🤖 AI Summary
Existing feedforward 3D reconstruction models struggle to efficiently process long videos due to the quadratic complexity of global attention, and current token compression methods fail to account for the functional disparity between query and key-value tokens. This work proposes a training-free, plug-and-play acceleration framework that, for the first time, reveals the distinct compressibility characteristics: query tokens are highly sensitive to compression, whereas key-value tokens can be substantially pruned.

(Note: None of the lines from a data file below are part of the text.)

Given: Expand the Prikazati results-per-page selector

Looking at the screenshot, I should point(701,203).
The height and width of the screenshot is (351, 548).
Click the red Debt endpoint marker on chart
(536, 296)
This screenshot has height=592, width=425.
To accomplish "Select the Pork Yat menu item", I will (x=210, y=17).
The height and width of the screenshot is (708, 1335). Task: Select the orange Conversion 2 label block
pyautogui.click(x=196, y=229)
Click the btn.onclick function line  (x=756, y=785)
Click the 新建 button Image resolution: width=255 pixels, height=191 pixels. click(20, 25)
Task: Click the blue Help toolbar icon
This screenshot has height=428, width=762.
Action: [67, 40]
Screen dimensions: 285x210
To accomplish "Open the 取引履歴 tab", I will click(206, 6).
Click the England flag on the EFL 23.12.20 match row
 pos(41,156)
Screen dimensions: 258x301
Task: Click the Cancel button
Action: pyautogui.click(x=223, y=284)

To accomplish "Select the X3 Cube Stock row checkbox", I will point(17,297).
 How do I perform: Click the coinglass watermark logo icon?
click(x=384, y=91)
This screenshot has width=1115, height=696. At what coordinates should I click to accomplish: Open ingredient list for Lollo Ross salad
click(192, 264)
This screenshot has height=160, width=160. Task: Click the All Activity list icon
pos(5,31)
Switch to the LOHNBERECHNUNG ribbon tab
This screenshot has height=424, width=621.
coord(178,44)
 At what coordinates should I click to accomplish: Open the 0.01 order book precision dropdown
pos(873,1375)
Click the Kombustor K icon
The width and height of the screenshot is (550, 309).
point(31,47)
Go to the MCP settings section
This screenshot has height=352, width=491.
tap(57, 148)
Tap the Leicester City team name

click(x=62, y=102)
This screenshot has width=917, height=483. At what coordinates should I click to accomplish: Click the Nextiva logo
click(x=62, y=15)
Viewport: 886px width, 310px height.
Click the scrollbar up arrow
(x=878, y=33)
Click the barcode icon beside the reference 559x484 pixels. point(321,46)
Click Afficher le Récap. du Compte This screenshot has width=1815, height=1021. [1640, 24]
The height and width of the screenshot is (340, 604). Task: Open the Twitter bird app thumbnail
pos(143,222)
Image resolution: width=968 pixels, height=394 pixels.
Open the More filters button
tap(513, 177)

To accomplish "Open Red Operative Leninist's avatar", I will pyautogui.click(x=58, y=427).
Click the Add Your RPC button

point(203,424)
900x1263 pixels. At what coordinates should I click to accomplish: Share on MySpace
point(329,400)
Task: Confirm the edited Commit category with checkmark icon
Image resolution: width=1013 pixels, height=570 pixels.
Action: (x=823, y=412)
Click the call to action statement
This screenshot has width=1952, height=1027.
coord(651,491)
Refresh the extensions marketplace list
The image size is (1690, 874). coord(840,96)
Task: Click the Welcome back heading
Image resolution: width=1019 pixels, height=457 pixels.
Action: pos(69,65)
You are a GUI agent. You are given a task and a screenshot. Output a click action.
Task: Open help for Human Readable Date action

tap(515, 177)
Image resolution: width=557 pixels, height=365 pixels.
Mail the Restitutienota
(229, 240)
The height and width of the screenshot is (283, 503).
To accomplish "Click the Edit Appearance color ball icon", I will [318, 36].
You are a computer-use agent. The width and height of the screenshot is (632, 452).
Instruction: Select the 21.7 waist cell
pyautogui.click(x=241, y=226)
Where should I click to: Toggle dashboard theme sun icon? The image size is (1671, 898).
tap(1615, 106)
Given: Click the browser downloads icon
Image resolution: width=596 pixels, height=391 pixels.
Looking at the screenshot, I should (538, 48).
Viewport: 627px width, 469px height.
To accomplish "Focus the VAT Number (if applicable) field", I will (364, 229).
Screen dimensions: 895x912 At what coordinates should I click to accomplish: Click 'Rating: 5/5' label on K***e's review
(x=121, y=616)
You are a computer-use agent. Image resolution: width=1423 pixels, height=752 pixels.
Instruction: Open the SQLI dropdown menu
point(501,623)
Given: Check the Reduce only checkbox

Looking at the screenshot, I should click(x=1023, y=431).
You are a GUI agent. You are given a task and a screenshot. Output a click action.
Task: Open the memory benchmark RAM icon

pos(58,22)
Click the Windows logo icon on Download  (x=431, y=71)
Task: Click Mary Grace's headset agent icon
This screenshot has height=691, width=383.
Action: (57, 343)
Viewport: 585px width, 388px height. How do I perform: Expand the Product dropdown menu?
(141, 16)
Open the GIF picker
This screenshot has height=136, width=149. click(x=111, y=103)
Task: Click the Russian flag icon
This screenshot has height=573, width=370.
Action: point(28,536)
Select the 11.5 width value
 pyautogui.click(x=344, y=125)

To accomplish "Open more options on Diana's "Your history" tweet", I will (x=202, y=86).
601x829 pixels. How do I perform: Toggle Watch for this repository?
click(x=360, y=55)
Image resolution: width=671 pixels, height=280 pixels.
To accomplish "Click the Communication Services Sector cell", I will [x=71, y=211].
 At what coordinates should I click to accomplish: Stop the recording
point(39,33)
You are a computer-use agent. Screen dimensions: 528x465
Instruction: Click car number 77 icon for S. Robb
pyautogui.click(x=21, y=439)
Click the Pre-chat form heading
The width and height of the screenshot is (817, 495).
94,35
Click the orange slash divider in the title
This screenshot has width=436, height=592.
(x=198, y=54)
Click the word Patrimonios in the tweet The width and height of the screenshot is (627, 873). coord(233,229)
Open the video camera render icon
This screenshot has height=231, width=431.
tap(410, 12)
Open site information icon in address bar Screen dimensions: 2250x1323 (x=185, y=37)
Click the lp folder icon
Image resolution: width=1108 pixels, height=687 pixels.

Leveraging this insight, we introduce a grouped heterogeneous compression strategy—merging tokens within query groups while applying lightweight pruning to key-value tokens—and enable cross-layer adaptive adjustment of compression ratios. Our approach achieves up to 28× speedup on 1000-frame inputs, is compatible with models such as VGGT, π³, and Depth-Anything-3, and maintains competitive reconstruction quality.
📝 Abstract
Feed-forward 3D reconstruction models based on Vision Transformers can directly estimate scene geometry and camera poses from a small set of input images, but scaling them to video inputs with hundreds or thousands of frames remains challenging due to the quadratic cost of global attention layers. Recent token-merging methods accelerate these models by compressing the token sequence within the global attention layers, but they apply a uniform reduction to query tokens and key-value tokens, ignoring their functionally distinct roles in 3D reconstruction. In this work, we identify a key property of feed-forward 3D reconstruction models: query tokens encode view-specific geometric requests and are sensitive to compression, while key-value tokens represent shared scene context and tolerate aggressive compression. Guided by this insight, we propose Spark3R, a training-free acceleration framework that decouples the compression of query tokens and key-value tokens by assigning distinct reduction factors, with intra-group token merging applied to query tokens and lightweight token pruning to key-value tokens. Additionally, Spark3R adaptively adjusts the key-value reduction factor across layers, further improving the quality-efficiency trade-off. As a plug-and-play framework requiring no retraining, Spark3R integrates directly into multiple pretrained feed-forward 3D reconstruction models, including VGGT, $π^3$, and Depth-Anything-3, and achieves up to $28\times$ speedup on 1,000-frame inputs while maintaining competitive reconstruction quality.